Is this typical? It seems to indicate that my site is not well-focused or targeted.
My host provides reports by WebLog 2.2, so that's what I'm using to analyze my logs. There is a report called Referring Keywords report. It says: "This report logs the keywords used by visitors to find this site in the various Internet search engines and directories."
The report looks like this:
Google:
100 mainkeyword
50 secondary keyword
20 other keyword ...
1 minor keyword
1 another minor key
1 yet another minor key
1 etc. (about 200 more lines like this)
...
I interpret that to mean that 100 people used mainkeyword to arrive at my site. And 200 people used 200 different various other minor keywords to arrive at my site.
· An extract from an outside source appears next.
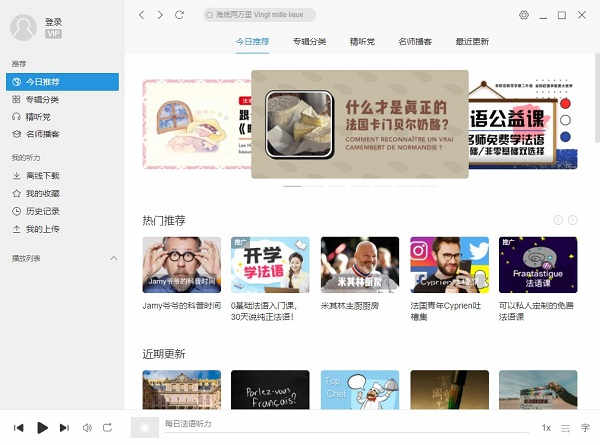
Task: Switch to the 专辑分类 tab
Action: coord(309,42)
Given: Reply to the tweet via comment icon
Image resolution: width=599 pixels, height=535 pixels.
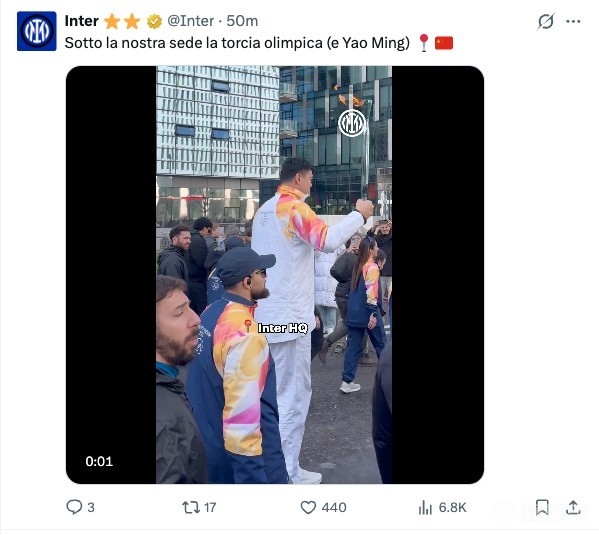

On the other hand, if none of the terms below your top 3 or 4 are actually relevant to your content, (i.e., your pages are getting returned for some obscure random matches)then there's probably more you could be doing to broaden and improve your keyword referral base.
I good way to get a handle on it is to take all the terms that only show up a few times and run a position report on them. That will help you pinpoint A) what specific pages visitors are landing on and B) where those pages rank.
Pay particular attention to the terms that come back in the report as "Not In Top 30"
If you are getting a handful of visitors a week from a term that you rank in the top 5 for, then you are probably getting all the avaialble traffic for that term.
If you are getting a handful of visitors a week from a term that you rank 63rd for, then there is a very good chance that there is quite a bit more traffic to be had for that term.
<tip>
I did some comparisons last summer between Goto's numbers and Googles "search returned XXX pages" numbers and found some good kw's. I had to go through 3-4k of words to find a dozen that had good searches to pages ratios, but it was worth it.
</tip>
Ditto what Ian said, word-for-word, particularly the good sign, you are not dependent part. I make a very concerted effort at harvesting traffic from obscure searches that I'd never specifically consider. I even buy content and try to have as little interaction as possible at the "detail" level so that I won't bias the writer's style or choice of phrases. On occassion, I even give them a free hand at choosing the topic, as long as it's within the theme I need. IMO, there is a huge SEO safety factor to be gained by spending your time on optimizing secondary phrases. I don't sweat out every re-indexing cycle because no more than 1/4 of my traffic is really at risk. The arrival of PPC ranking has made this even appealing because it also means that a significant portion of traffic comes from an array of searches that are never going to be competitive individually.